# START OF Text block

Mama's Boy (DVD/WS/FS)
Eccentric Jeffrey Mannus is 29 years old and still lives at home with his mom, Jan. He sees no reason to alter this arrangement, but his perfect world is upended when Jan meets Mert, a motivational speaker. Mert successfully woos Jan and moves in on Jeffrey's territory, something Jeffrey will not tolerate. Jeffrey enlists the aid of an unlikely ally, an aspiring singer-songwriter, Nora, with an anti-establishment penchant and a soft spot for him. As the war between Mert and Jeffrey escalates, something unprecedented happens -- slowly, to both his own surprise and horror, Jeffrey discovers his inner adult.

# END OF Text block
# START OF Listing

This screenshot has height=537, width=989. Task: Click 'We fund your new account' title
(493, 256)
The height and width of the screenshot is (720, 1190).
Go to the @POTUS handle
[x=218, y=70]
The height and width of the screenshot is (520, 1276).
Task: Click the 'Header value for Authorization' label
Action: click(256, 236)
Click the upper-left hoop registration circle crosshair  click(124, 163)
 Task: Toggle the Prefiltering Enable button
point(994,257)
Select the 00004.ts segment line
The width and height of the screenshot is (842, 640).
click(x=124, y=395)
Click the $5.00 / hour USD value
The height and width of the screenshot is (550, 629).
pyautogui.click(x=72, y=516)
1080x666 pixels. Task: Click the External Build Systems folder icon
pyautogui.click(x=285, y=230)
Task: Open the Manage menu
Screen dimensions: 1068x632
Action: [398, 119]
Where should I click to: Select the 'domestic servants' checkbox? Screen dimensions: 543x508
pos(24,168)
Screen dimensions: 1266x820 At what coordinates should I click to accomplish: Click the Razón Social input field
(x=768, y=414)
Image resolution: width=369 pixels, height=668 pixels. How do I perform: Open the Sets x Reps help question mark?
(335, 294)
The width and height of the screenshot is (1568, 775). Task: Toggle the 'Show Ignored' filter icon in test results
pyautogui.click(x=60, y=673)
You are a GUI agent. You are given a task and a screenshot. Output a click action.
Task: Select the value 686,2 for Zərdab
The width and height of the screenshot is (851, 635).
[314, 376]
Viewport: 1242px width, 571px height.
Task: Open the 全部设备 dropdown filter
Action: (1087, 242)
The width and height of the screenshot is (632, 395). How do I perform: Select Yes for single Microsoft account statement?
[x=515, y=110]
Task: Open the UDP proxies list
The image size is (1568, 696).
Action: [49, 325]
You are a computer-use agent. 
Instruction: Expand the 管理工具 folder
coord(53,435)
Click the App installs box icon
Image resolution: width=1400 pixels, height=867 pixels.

# END OF Listing

(What you are asked to do): Reproduce the film summary word for word, between "Mama's Boy (DVD/WS/FS)" and "his inner adult.", inclusive. The entries come from a different source than the film summary.

(Final answer):
Mama's Boy (DVD/WS/FS)
Eccentric Jeffrey Mannus is 29 years old and still lives at home with his mom, Jan. He sees no reason to alter this arrangement, but his perfect world is upended when Jan meets Mert, a motivational speaker. Mert successfully woos Jan and moves in on Jeffrey's territory, something Jeffrey will not tolerate. Jeffrey enlists the aid of an unlikely ally, an aspiring singer-songwriter, Nora, with an anti-establishment penchant and a soft spot for him. As the war between Mert and Jeffrey escalates, something unprecedented happens -- slowly, to both his own surprise and horror, Jeffrey discovers his inner adult.